[[ INFORMATION SHOWN, beginning ]]

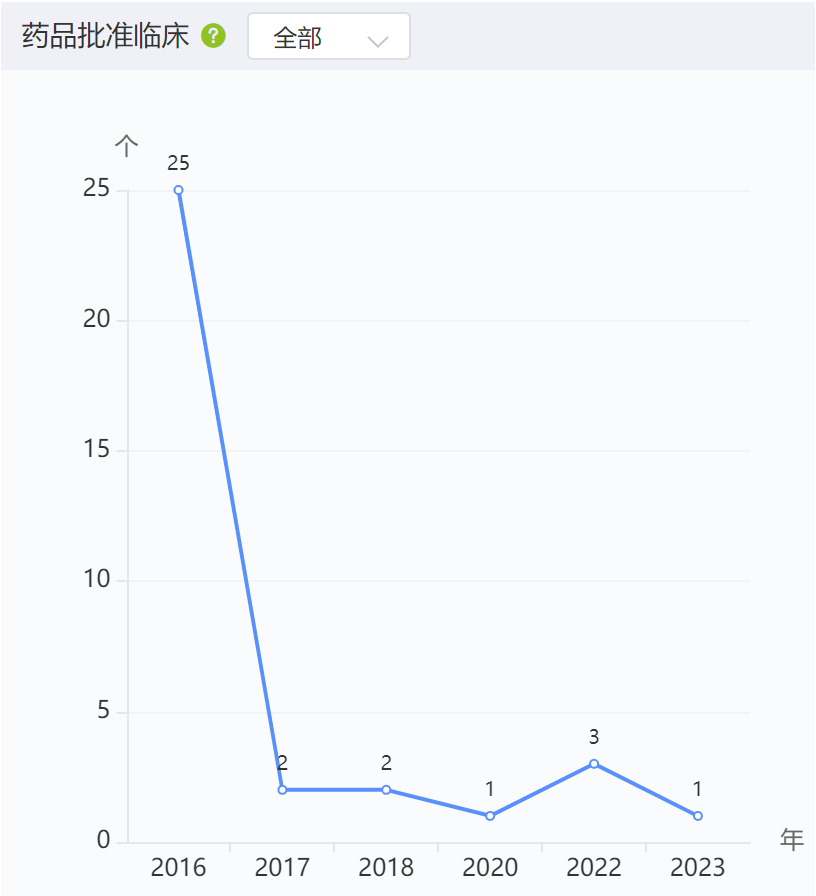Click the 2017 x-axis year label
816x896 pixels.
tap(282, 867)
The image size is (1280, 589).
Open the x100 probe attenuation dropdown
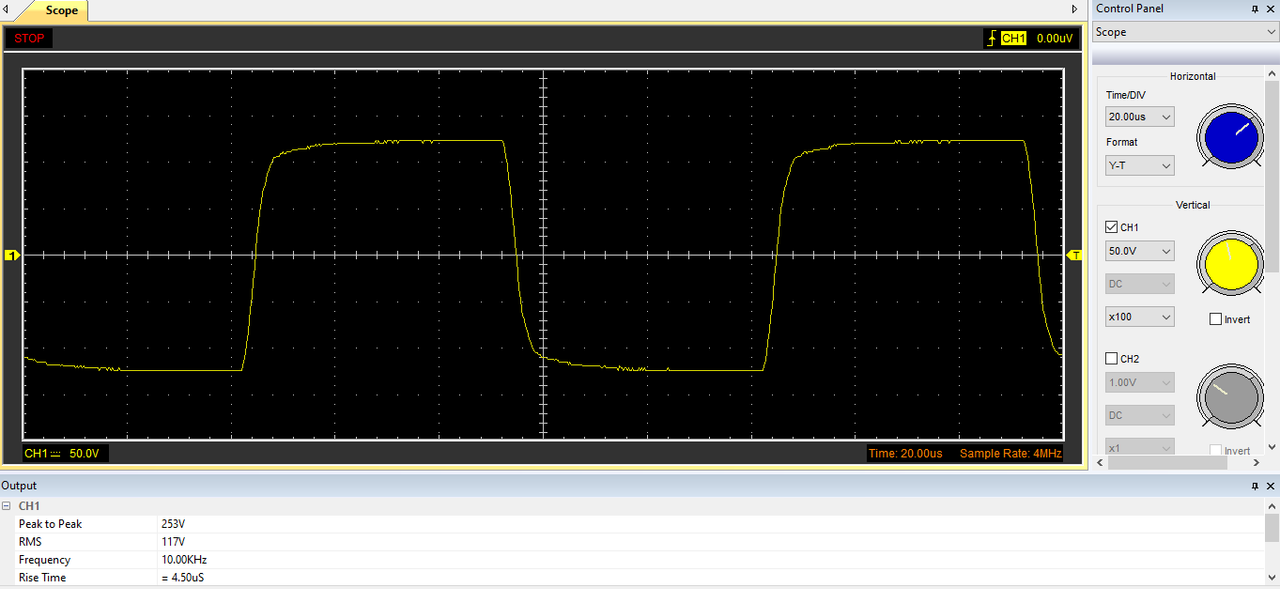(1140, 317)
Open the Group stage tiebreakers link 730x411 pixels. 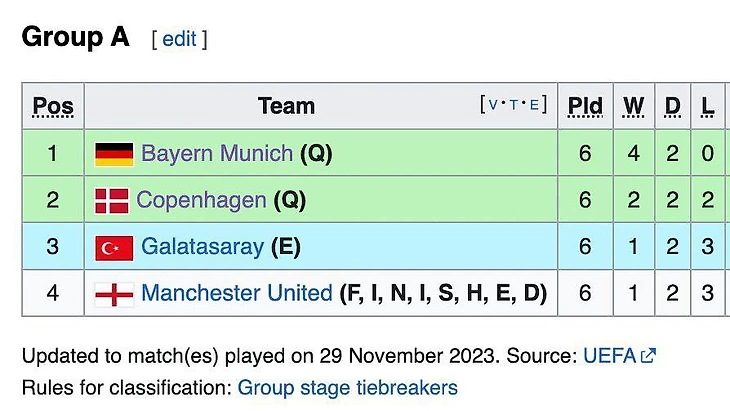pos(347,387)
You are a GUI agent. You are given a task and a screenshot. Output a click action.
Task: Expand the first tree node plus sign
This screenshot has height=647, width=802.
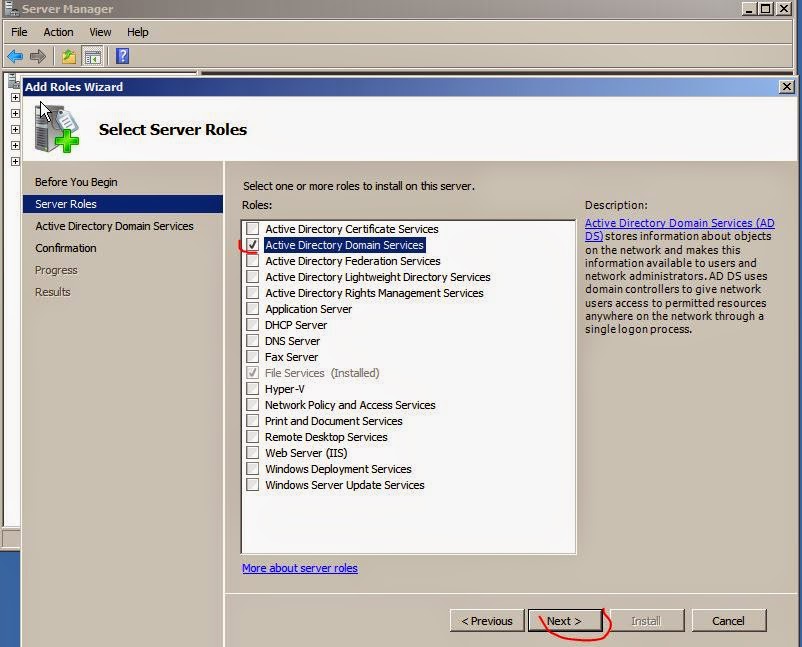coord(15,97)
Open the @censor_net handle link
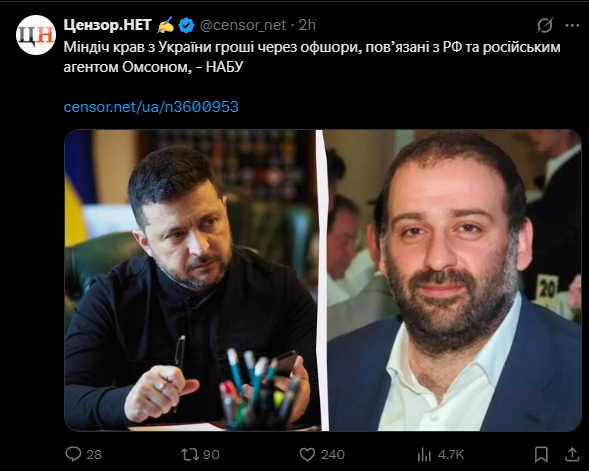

[[ INFORMATION SHOWN, end ]]
[[ INFORMATION SHOWN, beginning ]]

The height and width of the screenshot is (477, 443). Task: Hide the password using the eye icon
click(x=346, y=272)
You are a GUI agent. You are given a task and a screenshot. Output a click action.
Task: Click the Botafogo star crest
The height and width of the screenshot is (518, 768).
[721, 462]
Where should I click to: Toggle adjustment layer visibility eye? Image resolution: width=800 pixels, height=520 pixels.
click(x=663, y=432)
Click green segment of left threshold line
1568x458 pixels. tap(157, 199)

[[ INFORMATION SHOWN, end ]]

▶ _ACTION ITEM_: Above are entries with pictures among them. Write out exactly the lines from the one containing "This screenshot has height=647, width=802." through the one containing "Open the @censor_net handle link", ends included, and leave those pictures out.

▶ _EXERCISE SOLUTION_:
This screenshot has height=647, width=802.
coord(15,97)
Open the @censor_net handle link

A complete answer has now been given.